··· LISTED ENTRIES

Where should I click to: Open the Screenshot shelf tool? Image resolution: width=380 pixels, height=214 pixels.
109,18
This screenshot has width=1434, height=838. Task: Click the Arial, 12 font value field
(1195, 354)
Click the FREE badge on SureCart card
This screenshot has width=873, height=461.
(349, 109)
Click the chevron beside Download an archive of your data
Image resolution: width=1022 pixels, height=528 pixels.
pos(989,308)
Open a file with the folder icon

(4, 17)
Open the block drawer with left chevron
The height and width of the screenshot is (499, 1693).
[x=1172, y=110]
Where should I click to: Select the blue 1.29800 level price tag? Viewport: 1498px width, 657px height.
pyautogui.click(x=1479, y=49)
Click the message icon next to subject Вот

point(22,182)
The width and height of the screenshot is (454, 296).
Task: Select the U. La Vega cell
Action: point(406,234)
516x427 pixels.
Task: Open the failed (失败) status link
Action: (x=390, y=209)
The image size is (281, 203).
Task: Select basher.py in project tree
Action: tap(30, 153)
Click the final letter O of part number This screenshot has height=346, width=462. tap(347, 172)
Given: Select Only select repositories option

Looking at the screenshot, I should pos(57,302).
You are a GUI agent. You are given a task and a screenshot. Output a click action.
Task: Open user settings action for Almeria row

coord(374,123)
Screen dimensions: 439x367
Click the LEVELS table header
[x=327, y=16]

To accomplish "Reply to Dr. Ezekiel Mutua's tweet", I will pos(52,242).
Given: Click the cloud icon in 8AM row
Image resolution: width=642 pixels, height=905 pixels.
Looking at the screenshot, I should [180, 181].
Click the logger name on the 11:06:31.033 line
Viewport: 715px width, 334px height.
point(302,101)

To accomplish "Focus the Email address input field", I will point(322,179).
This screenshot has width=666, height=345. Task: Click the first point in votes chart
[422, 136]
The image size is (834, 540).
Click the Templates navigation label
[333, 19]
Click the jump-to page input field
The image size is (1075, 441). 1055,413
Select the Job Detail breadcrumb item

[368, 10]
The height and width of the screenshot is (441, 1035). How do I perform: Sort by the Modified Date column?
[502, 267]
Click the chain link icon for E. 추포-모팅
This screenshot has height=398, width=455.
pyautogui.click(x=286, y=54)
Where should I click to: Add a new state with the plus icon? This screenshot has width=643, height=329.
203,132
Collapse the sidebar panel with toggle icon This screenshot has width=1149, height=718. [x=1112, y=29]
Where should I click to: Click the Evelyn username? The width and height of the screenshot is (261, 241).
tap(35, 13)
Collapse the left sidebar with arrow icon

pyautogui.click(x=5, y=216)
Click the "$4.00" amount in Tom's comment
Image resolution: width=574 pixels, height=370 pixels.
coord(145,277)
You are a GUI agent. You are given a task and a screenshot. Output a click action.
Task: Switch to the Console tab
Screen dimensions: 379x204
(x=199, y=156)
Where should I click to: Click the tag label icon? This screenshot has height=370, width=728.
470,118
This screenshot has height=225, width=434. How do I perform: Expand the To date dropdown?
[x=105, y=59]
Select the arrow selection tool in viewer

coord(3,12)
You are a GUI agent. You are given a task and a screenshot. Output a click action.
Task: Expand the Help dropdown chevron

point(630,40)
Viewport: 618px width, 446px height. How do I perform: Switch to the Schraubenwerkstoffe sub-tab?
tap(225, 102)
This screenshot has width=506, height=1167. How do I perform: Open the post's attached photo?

······

* EXERCISE:
Quote every entry exactly.

* TASK OUTPUT:
Where should I click to: Open the Screenshot shelf tool? Image resolution: width=380 pixels, height=214 pixels.
109,18
This screenshot has width=1434, height=838. Task: Click the Arial, 12 font value field
(1195, 354)
Click the FREE badge on SureCart card
This screenshot has width=873, height=461.
(349, 109)
Click the chevron beside Download an archive of your data
Image resolution: width=1022 pixels, height=528 pixels.
pos(989,308)
Open a file with the folder icon

(4, 17)
Open the block drawer with left chevron
The height and width of the screenshot is (499, 1693).
[x=1172, y=110]
Where should I click to: Select the blue 1.29800 level price tag? Viewport: 1498px width, 657px height.
pyautogui.click(x=1479, y=49)
Click the message icon next to subject Вот

point(22,182)
The width and height of the screenshot is (454, 296).
Task: Select the U. La Vega cell
Action: point(406,234)
516x427 pixels.
Task: Open the failed (失败) status link
Action: (x=390, y=209)
The image size is (281, 203).
Task: Select basher.py in project tree
Action: tap(30, 153)
Click the final letter O of part number This screenshot has height=346, width=462. tap(347, 172)
Given: Select Only select repositories option

Looking at the screenshot, I should pos(57,302).
You are a GUI agent. You are given a task and a screenshot. Output a click action.
Task: Open user settings action for Almeria row

coord(374,123)
Screen dimensions: 439x367
Click the LEVELS table header
[x=327, y=16]

To accomplish "Reply to Dr. Ezekiel Mutua's tweet", I will pos(52,242).
Given: Click the cloud icon in 8AM row
Image resolution: width=642 pixels, height=905 pixels.
Looking at the screenshot, I should [180, 181].
Click the logger name on the 11:06:31.033 line
Viewport: 715px width, 334px height.
point(302,101)

To accomplish "Focus the Email address input field", I will point(322,179).
This screenshot has width=666, height=345. Task: Click the first point in votes chart
[422, 136]
The image size is (834, 540).
Click the Templates navigation label
[333, 19]
Click the jump-to page input field
The image size is (1075, 441). 1055,413
Select the Job Detail breadcrumb item

[368, 10]
The height and width of the screenshot is (441, 1035). How do I perform: Sort by the Modified Date column?
[502, 267]
Click the chain link icon for E. 추포-모팅
This screenshot has height=398, width=455.
pyautogui.click(x=286, y=54)
Where should I click to: Add a new state with the plus icon? This screenshot has width=643, height=329.
203,132
Collapse the sidebar panel with toggle icon This screenshot has width=1149, height=718. [x=1112, y=29]
Where should I click to: Click the Evelyn username? The width and height of the screenshot is (261, 241).
tap(35, 13)
Collapse the left sidebar with arrow icon

pyautogui.click(x=5, y=216)
Click the "$4.00" amount in Tom's comment
Image resolution: width=574 pixels, height=370 pixels.
coord(145,277)
You are a GUI agent. You are given a task and a screenshot. Output a click action.
Task: Switch to the Console tab
Screen dimensions: 379x204
(x=199, y=156)
Where should I click to: Click the tag label icon? This screenshot has height=370, width=728.
470,118
This screenshot has height=225, width=434. How do I perform: Expand the To date dropdown?
[x=105, y=59]
Select the arrow selection tool in viewer

coord(3,12)
You are a GUI agent. You are given a task and a screenshot. Output a click action.
Task: Expand the Help dropdown chevron

point(630,40)
Viewport: 618px width, 446px height. How do I perform: Switch to the Schraubenwerkstoffe sub-tab?
tap(225, 102)
This screenshot has width=506, height=1167. How do I perform: Open the post's attached photo?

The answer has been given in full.